SMALL TOWNS: Townsend snowmobile club receives prestigious honor
With Action 2 News anchor Jeff Alexander set to begin his recovery from ankle surgery, in the coming weeks we’re looking back at some of our Small Towns stories from its first year. We begin in the Northwoods with a report that originally aired on February 17, 2022. It was our third Small Towns report.
TOWNSEND, Wis. (WBAY) - There are more than 600 snowmobile clubs in the state of Wisconsin and thousands more across the country. But there’s one in Northern Wisconsin that is second to none.
In this week’s Small Towns, we travel to Townsend to meet the Red Arrow Snowmobile Club.
Whenever there’s a fresh blanket of snow in Townsend, it’s considered a gift from heaven.
And it’s been this way since 1968 and the founding of the Red Arrow Snowmobile Club.
“Our forefathers started it all and we just kept building on it over the years, and everybody is doing their own little part through the 53 years to make it a better club,” says Gary Wagner, Red Arrow past president.
“My dad was one of the original members of this club back in the 60′s when it started,” adds current club president Bob Berth.
Berth points to many reasons for the club’s staying power.
“What makes this club tick are its members, the business people in Townsend, the town of Townsend itself, the forest people, the state government, our trainers. It’s a conglomeration of everything involved in one club,” explains Berth.
More than 500 members make up Red Arrow, pretty impressive considering Townsend’s population.
“With the last census we just broke 1,000 population, so they’re going to have to set up a second voting ward,” says Wagner with a chuckle.
Truth is, the club’s reputation has attracted many members from outside the area, including other states like Michigan, Minnesota, Illinois and even Tennessee.
Their participation in this winter sport is vital to Townsend.
“The community has been behind us 100 percent, because when we bring the snowmobilers and the ATVs up here they go to the bars and restaurants and the gas station, the motels, and the economy flourishes,” says Sandy Wagner, Red Arrow past membership secretary.
Named after the famous World War II 32nd Division, made up of Wisconsin National Guard members, Red Arrow maintains 60 miles of trails.
While state grants help cover some of the cost, two major fundraisers keep the club thriving.
“The Saturday of Labor Day weekend every year we have our annual corn roast down the road at an establishment, and that draws from communities all over the state. I mean, you can’t find a place to park in town, it’s just slammed and these major events keep us going,” says Gary Wagner.
Thanks to those fundraisers, the club owns two trail groomers, valued at over half a million dollars.
And four to five nights a week, dedicated maintenance crews are out making sure the trails are in top-notch condition.
“I don’t crack the whip so much as I worry about when these guys go out at night, they’re out until two in the morning, sometimes about three in the morning. I’ll wake up and go, ‘Where are you guys?’” says Red Arrow trail boss Mike Malueg.
In 2018, Red Arrow was named Wisconsin’s Snowmobile Club of the Year.
Last June, it received the National Snowmobile Club of the Year honor in Omaha, Nebraska, and that’s not all.

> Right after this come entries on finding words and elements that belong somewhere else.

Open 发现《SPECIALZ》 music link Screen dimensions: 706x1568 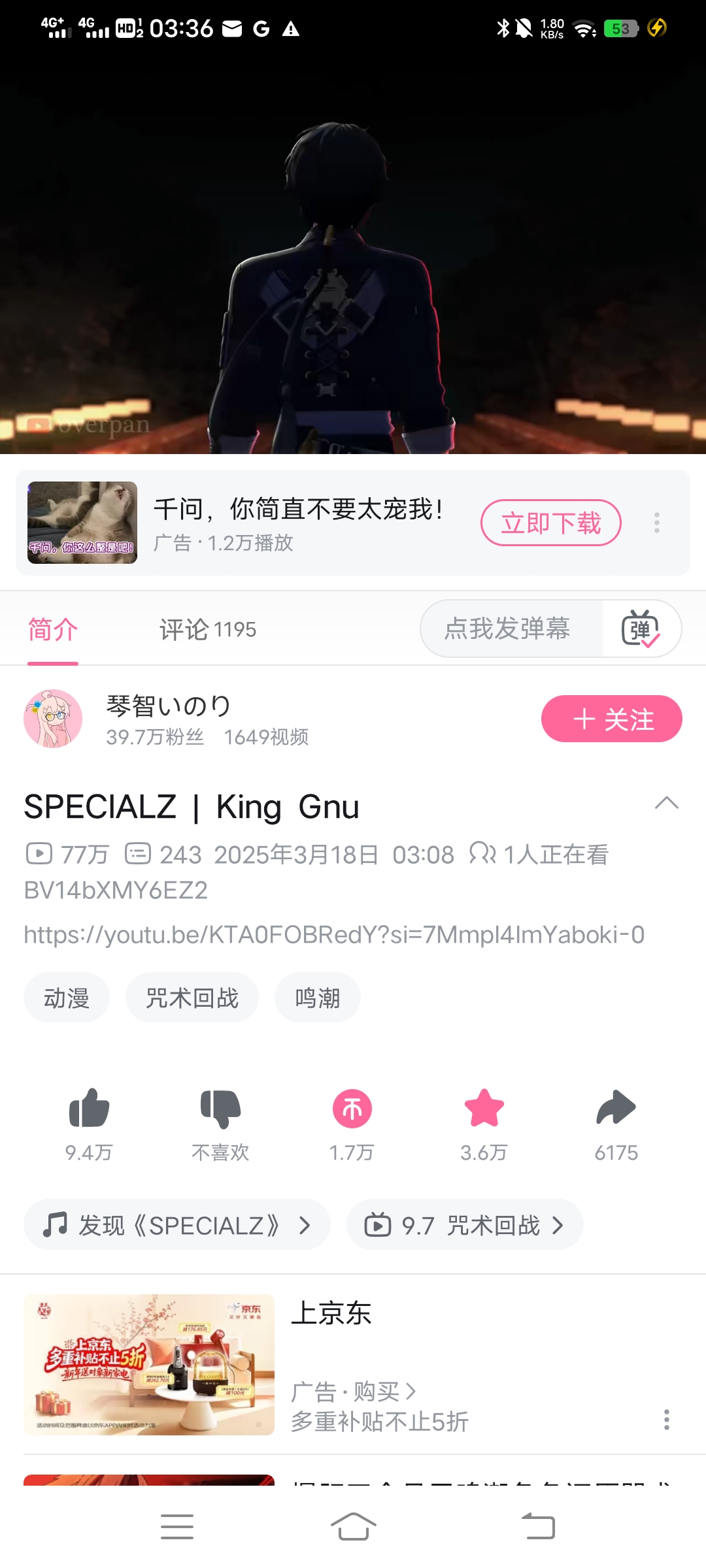pyautogui.click(x=176, y=1225)
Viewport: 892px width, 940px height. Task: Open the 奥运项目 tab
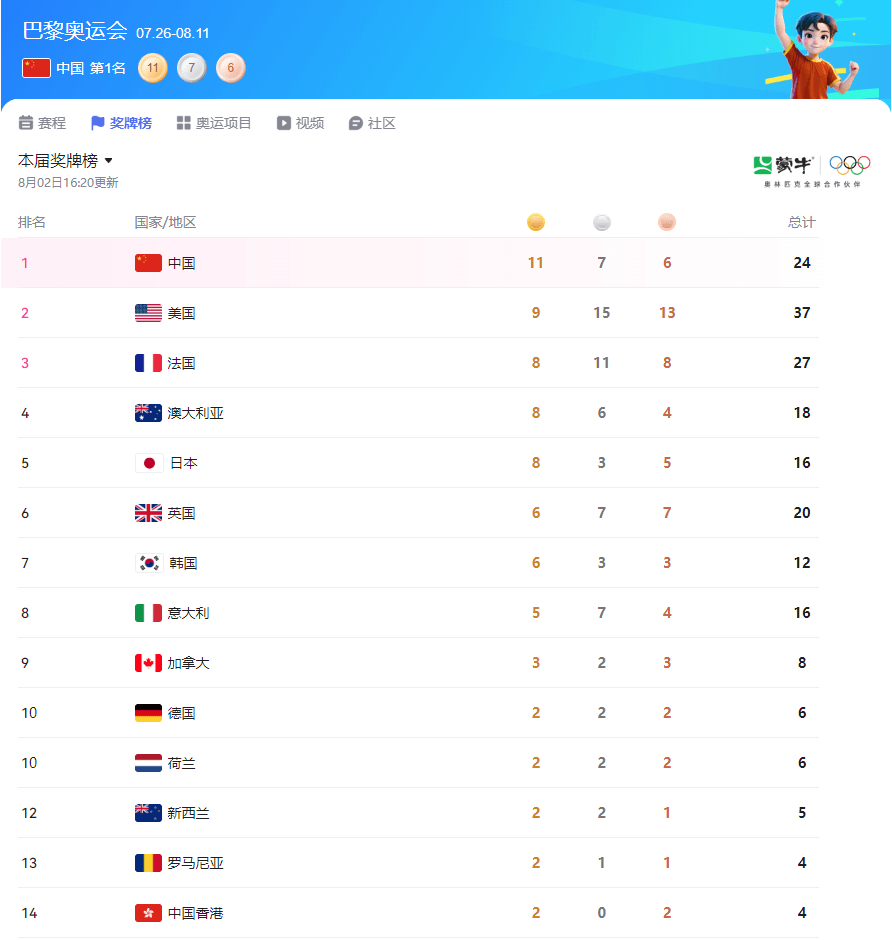tap(214, 123)
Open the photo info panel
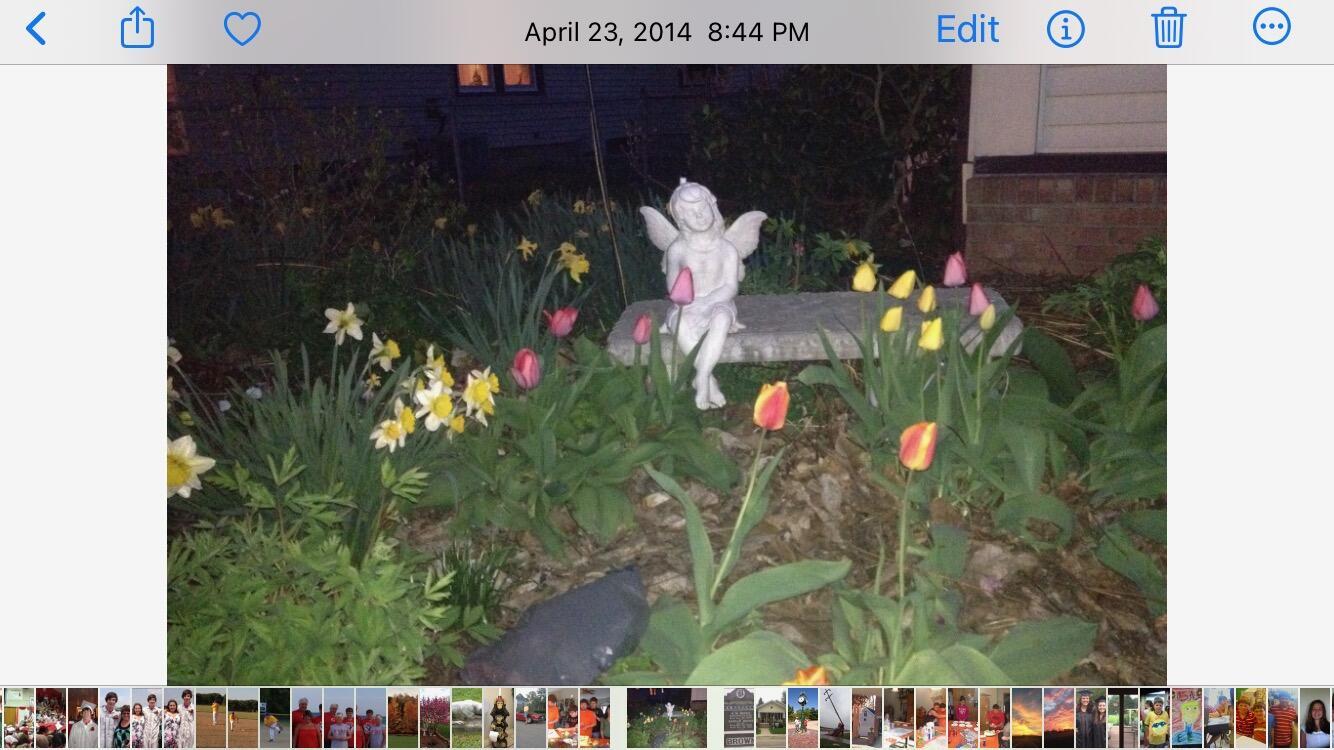The width and height of the screenshot is (1334, 750). (1065, 29)
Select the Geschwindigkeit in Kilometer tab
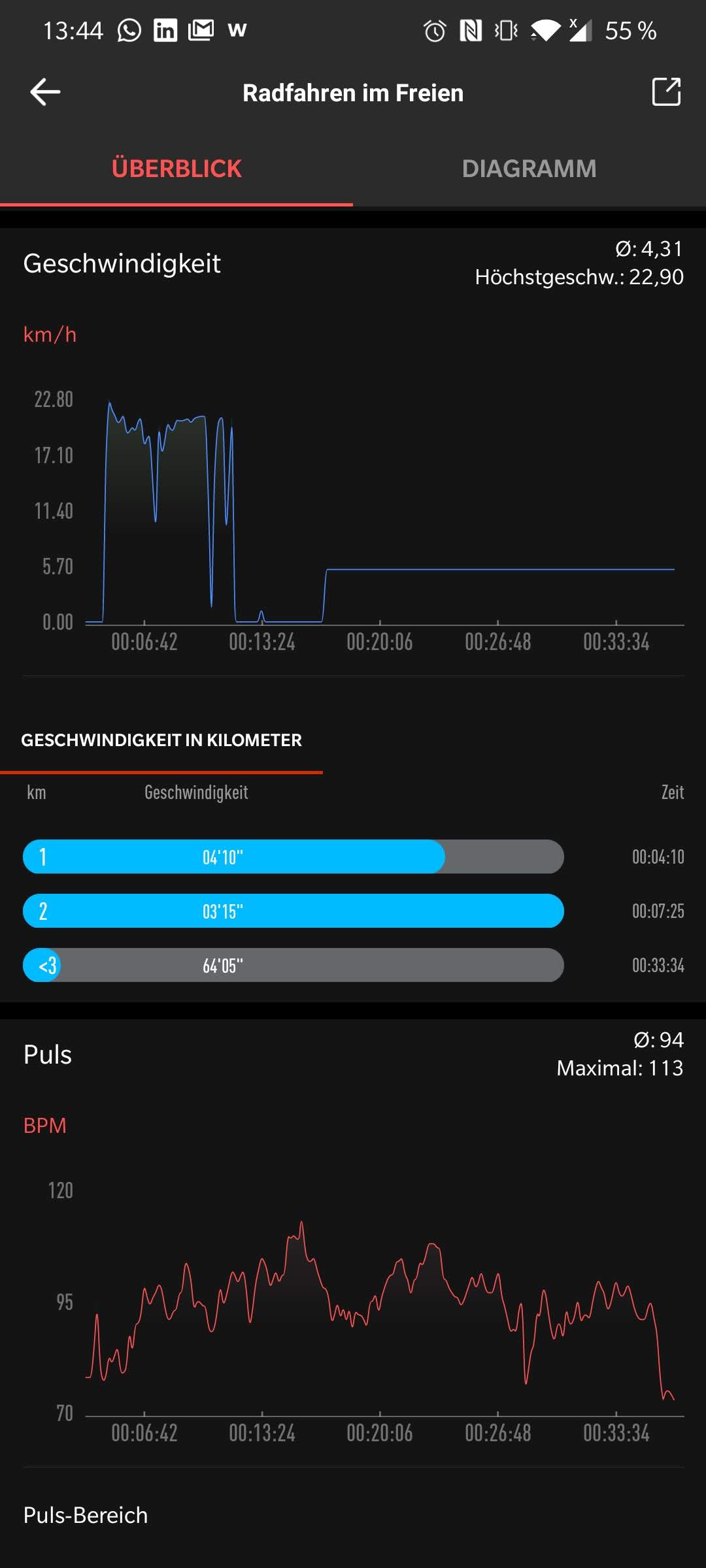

“And I was on stage there, gave my little acceptance speech, and I turned and I was going to get off the stage and there’s a lady standing there. She said, ‘Hold it right there, Mr. Wagner, we’re not through with you yet.’ I said, ‘What?’ and she came up to the podium and said, ‘My name is Joanne Smith. I’m the president of the International Snowmobile Hall of Fame in Eagle River, Wisconsin, and every year we choose a club as our international club to be inducted into our International Snowmobile Hall of Fame in Eagle River, and guess what, Red Arrow you’re it this year.’ I was just speechless,” recalls Gary Wagner.
Fresh off their prestigious awards, members of Red Arrow are enjoying the fruits of their labor on their sleds whenever they can, yet with a commitment to the club’s future always in focus.
“Sometimes we feel like we’re doing a lot of work an we’re doing a lot of things but when we step back and look at everything we’ve done, we’ve got to smile because we’re pretty happy with the way everything turns out,” says Berth.
“It’s definitely a labor of love. You have to have a lot of dedication and got to want to do it and a love for the sport,” says Sandy Wagner.
“It’s a club. Club is family. It should be,” says Gary Wagner with a smile.
After spending some time with members of the Red Arrow Snowmobile Club, it’s easy to see why they’ve received the recognition they have.
This is a club centered on dedication and filled with humility and gratitude.